I had to look in the mirror. I realized I wanted people to listen to me, to trust me, but I wasn’t giving them a reason to. So I made a choice. I started listening more. I started showing up differently. Less playing around when it was time to focus, more accountability for how I acted, whether things went right or wrong. And eventually, people noticed. The “you play too much” comments slowed down. People started actually listening to what I had to say.

That change didn’t happen overnight. Earning trust takes time. I had to show up consistently. I had to prove I could be serious when it counted. One moment that stands out was when I started leading tours for visitors. That was big for me. Being trusted to represent the program and explain what we do here, to speak with pride and knowledge, it meant something. And Ms. Robyn kept putting me on those tours. That told me I was doing something right.

There were still some bumps along the way. I got suspended once, over cake of all things. Long story short, there was a misunderstanding, and it turned into a bigger deal than it should have been. At the time, I thought I did the right thing by walking away. But I still got caught up in the consequences. Looking back, I see the lesson: slow down. Even when you think you’re doing the right thing, take a minute to listen, reflect, and think about how your actions affect the people around you.

That’s one of the biggest things I learned here: reflection. The ability to step back and see yourself clearly is powerful. It’s what helped me get unstuck. And once I started doing that, I realized I wanted to help other people get unstuck too.

I’ve brought a lot of people into this program- cousins, friends, even people I barely knew but saw potential in. I’d ask them, “What are you doing with your time?” And if the answer was nothing, I’d tell them about LMC. I’d explain how it’s not just a job, but a place where you learn, where people actually care, where you can figure out who you want to be. And then I’d help them get in. I take a lot of pride in that.

Some of those people came back to me and said thank you. Said the program opened doors for them. That they saw change in themselves. That’s when I knew my plan was working. That’s what this became for me: not just personal growth, but a mission to give back, to bring others with me.

And it’s still going. Even as I get ready to graduate and head off to Tuskegee to study architecture, I’m thinking about how to keep the plan alive. I want to keep helping others, especially the ones who feel lost or overlooked like I did when I first showed up. Because that’s what this program is really about. It’s not just tools and trails and workdays.
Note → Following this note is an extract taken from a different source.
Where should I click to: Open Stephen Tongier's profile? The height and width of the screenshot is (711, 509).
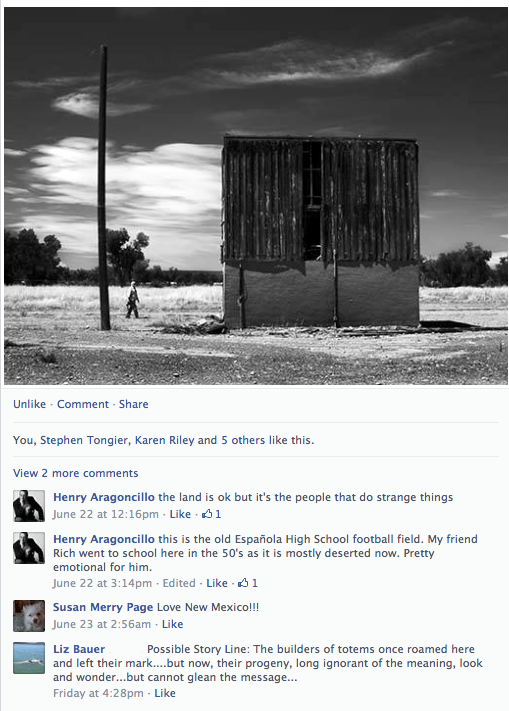point(84,440)
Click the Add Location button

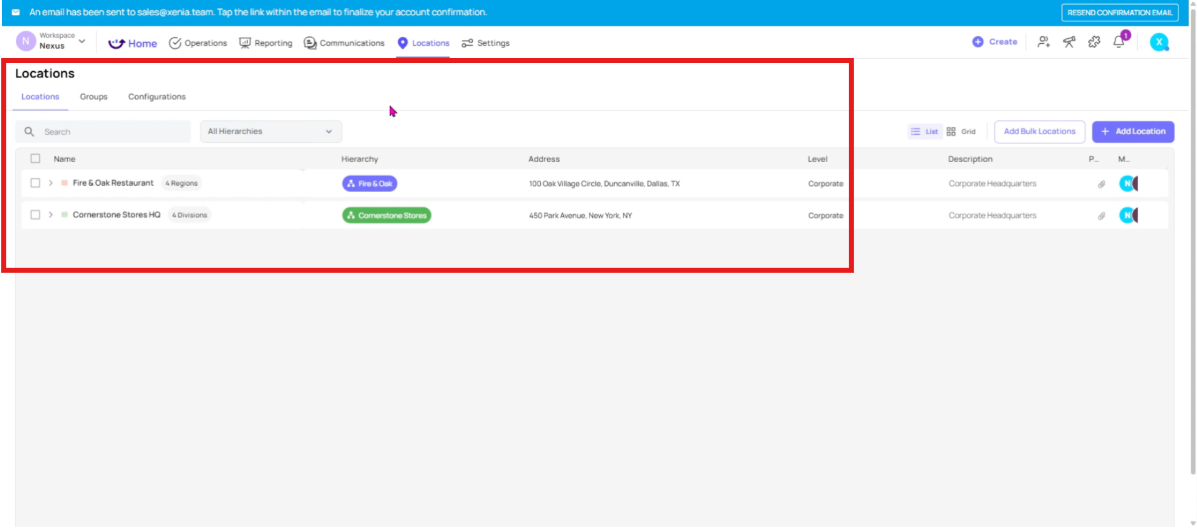(x=1132, y=131)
It’s about building something inside yourself and then using that to build up others.

 

I’ve come a long way from that kid who couldn’t slow down. Now I’m someone who wants to build things that last. Who thinks before reacting. Who listens first. Who shows up.

And honestly, I think that’s the biggest change of all.

If I had never joined LMC, I don’t know where I’d be. I might still be stuck in my own head, without a plan, scared about graduation and what comes next. But I’m not. I’m ready. I’ve already taken the steps. I know who I want to be.

To anyone thinking about joining this program, I’d say this: It’s not going to change you overnight. You’ve got to put in the work. You’ve got to be willing to grow. But if you do, you’ll come out stronger. You’ll come out knowing yourself better. And if you’re like me, you’ll come out wanting to bring other people with you.

That’s what I’m proud of. That’s what I’ll carry with me long after I leave.